Copy out all the data below with every "dropdown" swapped for "drop-down list". Leave everything else unchanged.

==== Information given

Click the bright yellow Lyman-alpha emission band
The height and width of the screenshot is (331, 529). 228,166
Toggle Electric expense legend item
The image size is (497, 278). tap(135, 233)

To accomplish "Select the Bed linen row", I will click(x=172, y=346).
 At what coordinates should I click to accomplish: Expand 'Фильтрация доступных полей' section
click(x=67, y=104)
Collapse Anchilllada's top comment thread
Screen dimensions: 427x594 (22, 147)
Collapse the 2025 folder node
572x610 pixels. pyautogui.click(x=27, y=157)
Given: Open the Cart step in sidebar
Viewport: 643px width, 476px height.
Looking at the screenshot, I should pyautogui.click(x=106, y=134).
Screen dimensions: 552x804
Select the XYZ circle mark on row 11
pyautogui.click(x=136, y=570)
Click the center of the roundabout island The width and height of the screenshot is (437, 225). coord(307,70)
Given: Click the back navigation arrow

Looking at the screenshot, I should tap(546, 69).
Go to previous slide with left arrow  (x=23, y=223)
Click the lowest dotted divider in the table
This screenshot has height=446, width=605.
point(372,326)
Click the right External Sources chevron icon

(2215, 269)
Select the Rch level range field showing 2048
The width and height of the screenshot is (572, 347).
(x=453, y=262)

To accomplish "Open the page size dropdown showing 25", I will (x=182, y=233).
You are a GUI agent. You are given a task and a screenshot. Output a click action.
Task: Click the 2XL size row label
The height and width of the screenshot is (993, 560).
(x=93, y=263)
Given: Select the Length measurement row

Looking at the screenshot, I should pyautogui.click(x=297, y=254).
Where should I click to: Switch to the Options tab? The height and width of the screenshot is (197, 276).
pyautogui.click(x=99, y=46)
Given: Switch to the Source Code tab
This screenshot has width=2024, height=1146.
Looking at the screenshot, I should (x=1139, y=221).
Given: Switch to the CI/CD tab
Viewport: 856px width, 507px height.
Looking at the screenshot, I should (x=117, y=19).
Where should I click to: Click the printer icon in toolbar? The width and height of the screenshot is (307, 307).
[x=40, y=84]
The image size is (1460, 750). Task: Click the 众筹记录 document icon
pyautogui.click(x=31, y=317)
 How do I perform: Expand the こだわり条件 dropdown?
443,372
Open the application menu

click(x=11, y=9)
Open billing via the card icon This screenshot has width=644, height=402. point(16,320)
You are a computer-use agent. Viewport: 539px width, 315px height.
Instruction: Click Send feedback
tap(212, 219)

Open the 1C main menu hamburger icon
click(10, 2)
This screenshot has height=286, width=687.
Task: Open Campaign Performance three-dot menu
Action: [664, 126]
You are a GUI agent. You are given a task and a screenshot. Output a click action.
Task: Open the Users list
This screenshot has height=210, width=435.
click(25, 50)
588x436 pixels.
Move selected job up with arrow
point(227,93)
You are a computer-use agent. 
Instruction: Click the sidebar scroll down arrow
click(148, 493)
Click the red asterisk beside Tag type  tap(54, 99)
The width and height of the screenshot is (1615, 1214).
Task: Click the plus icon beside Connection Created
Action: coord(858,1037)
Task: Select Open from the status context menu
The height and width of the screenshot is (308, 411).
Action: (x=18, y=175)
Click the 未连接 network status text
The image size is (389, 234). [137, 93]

========

— Response to the exercise —
Click the bright yellow Lyman-alpha emission band
The height and width of the screenshot is (331, 529). 228,166
Toggle Electric expense legend item
The image size is (497, 278). tap(135, 233)

To accomplish "Select the Bed linen row", I will click(x=172, y=346).
 At what coordinates should I click to accomplish: Expand 'Фильтрация доступных полей' section
click(x=67, y=104)
Collapse Anchilllada's top comment thread
Screen dimensions: 427x594 (22, 147)
Collapse the 2025 folder node
572x610 pixels. pyautogui.click(x=27, y=157)
Given: Open the Cart step in sidebar
Viewport: 643px width, 476px height.
Looking at the screenshot, I should pyautogui.click(x=106, y=134).
Screen dimensions: 552x804
Select the XYZ circle mark on row 11
pyautogui.click(x=136, y=570)
Click the center of the roundabout island The width and height of the screenshot is (437, 225). coord(307,70)
Given: Click the back navigation arrow

Looking at the screenshot, I should tap(546, 69).
Go to previous slide with left arrow  (x=23, y=223)
Click the lowest dotted divider in the table
This screenshot has height=446, width=605.
point(372,326)
Click the right External Sources chevron icon

(2215, 269)
Select the Rch level range field showing 2048
The width and height of the screenshot is (572, 347).
(x=453, y=262)

To accomplish "Open the page size drop-down list showing 25", I will (x=182, y=233).
You are a GUI agent. You are given a task and a screenshot. Output a click action.
Task: Click the 2XL size row label
The height and width of the screenshot is (993, 560).
(x=93, y=263)
Given: Select the Length measurement row

Looking at the screenshot, I should pyautogui.click(x=297, y=254).
Where should I click to: Switch to the Options tab? The height and width of the screenshot is (197, 276).
pyautogui.click(x=99, y=46)
Given: Switch to the Source Code tab
This screenshot has width=2024, height=1146.
Looking at the screenshot, I should (x=1139, y=221).
Given: Switch to the CI/CD tab
Viewport: 856px width, 507px height.
Looking at the screenshot, I should (x=117, y=19).
Where should I click to: Click the printer icon in toolbar? The width and height of the screenshot is (307, 307).
[x=40, y=84]
The image size is (1460, 750). Task: Click the 众筹记录 document icon
pyautogui.click(x=31, y=317)
 How do I perform: Expand the こだわり条件 drop-down list?
443,372
Open the application menu

click(x=11, y=9)
Open billing via the card icon This screenshot has width=644, height=402. point(16,320)
You are a computer-use agent. Viewport: 539px width, 315px height.
Instruction: Click Send feedback
tap(212, 219)

Open the 1C main menu hamburger icon
click(10, 2)
This screenshot has height=286, width=687.
Task: Open Campaign Performance three-dot menu
Action: [664, 126]
You are a GUI agent. You are given a task and a screenshot. Output a click action.
Task: Open the Users list
This screenshot has height=210, width=435.
click(25, 50)
588x436 pixels.
Move selected job up with arrow
point(227,93)
You are a computer-use agent. 
Instruction: Click the sidebar scroll down arrow
click(148, 493)
Click the red asterisk beside Tag type  tap(54, 99)
The width and height of the screenshot is (1615, 1214).
Task: Click the plus icon beside Connection Created
Action: coord(858,1037)
Task: Select Open from the status context menu
The height and width of the screenshot is (308, 411).
Action: (x=18, y=175)
Click the 未连接 network status text
The image size is (389, 234). [137, 93]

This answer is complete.